This time we dive into Polars, a powerful DataFrame Python library with a highly efficient, multi-threaded implementation in Rust in using Apache Arrow. It has support for SQL syntax as well as native Python syntax and, while very efficient and complete on its own, plays well together with Pandas and DuckDB for nearly seamless conversion between data structures from and to the other libraries. Not only are we excited about the benchmarks that show significant performance improvements with respect to Pandas, and to a lesser extent DuckDB, but we also love the intuitive Python syntax in comparison.
That is not all, as we will also cover a basic machine learning (or, more specifically, deep learning) use case Namely, after our exploration of the Polars library, we will put it to the test in a fun practical use case for preprocessing our data efficiently in order to train a neural network.
In order to set up the environment, you can simply use the Docker image that facilitates the setup.

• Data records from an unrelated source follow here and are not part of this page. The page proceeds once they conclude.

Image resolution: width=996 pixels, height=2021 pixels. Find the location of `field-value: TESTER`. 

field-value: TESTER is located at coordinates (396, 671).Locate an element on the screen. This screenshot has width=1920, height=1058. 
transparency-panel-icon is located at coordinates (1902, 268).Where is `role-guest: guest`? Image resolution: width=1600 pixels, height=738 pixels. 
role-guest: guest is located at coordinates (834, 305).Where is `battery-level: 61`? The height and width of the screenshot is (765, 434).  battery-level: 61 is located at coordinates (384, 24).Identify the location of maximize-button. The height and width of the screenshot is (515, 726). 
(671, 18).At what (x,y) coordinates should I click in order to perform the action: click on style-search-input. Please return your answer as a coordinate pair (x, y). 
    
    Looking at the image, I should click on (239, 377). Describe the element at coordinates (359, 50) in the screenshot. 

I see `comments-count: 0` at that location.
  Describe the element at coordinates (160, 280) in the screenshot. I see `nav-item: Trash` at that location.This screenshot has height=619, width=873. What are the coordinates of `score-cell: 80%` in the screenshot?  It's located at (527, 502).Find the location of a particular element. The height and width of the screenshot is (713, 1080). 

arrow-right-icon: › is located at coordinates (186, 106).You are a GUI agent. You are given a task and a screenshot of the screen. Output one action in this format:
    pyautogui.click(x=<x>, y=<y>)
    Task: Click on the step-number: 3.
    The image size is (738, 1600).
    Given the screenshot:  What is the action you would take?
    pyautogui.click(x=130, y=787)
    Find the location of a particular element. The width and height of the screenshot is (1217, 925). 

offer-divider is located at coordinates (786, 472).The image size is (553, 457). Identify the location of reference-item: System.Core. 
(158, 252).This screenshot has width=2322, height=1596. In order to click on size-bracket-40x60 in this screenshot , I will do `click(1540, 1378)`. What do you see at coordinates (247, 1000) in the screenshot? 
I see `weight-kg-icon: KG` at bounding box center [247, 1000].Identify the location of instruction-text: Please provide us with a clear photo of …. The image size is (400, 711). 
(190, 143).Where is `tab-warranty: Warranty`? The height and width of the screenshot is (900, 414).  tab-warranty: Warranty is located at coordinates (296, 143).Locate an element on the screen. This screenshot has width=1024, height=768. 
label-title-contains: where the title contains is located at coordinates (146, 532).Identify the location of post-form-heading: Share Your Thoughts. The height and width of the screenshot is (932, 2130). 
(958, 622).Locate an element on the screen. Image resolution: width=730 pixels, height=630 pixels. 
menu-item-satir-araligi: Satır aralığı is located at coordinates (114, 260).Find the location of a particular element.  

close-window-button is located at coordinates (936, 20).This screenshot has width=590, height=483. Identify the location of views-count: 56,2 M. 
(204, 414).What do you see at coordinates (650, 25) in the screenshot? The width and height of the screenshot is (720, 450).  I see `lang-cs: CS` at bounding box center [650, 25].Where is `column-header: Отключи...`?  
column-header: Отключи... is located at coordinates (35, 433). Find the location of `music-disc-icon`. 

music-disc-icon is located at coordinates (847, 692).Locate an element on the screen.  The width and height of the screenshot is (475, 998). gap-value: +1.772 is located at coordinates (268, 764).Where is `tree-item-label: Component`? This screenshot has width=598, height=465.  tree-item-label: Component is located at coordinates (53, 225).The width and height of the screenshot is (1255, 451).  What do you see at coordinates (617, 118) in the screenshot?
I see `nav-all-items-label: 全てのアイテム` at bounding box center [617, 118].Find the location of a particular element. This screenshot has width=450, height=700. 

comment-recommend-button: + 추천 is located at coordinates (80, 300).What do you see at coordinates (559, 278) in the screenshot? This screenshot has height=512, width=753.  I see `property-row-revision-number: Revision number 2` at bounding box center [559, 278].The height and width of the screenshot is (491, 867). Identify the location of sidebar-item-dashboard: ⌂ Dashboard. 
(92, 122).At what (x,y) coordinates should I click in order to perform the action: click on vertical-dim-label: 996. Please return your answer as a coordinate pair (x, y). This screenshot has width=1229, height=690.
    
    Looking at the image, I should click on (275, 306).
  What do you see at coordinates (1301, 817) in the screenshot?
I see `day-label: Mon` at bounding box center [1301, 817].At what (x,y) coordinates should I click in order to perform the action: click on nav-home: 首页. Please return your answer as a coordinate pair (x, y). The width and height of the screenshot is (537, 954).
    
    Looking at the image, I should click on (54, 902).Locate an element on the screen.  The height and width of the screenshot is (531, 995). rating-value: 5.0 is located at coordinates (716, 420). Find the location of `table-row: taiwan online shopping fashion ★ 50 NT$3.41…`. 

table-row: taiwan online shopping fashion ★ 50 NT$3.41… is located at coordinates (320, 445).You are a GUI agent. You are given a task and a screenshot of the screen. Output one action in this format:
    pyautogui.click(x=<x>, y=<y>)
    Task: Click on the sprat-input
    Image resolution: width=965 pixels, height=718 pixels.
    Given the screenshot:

For VSCode, there is also a Dev container that you can use through the "Dev Containers" extension. If you are using PyCharm or another IDE, you will have to configure the Docker interpreter in some other way. Pay attention that in that case you will also have to run "poetry install" within the Docker container as soon as it's running.
There are five logical parts to this workshop, each defined in its own Jupyter notebook and with its own exercises:
1 - Exploring Polars 2 - Data Analysis 3 - Pandas to Polars 4 - Lazy Loading Evaluation 5 - Sentiment Prediction
The parts are sort of set up from easy to harder, with a case of training a neural network at the end. If you are already familiar with Polars, you might want to skip through the first part very quickly, which is meant to introduce you to the very basics.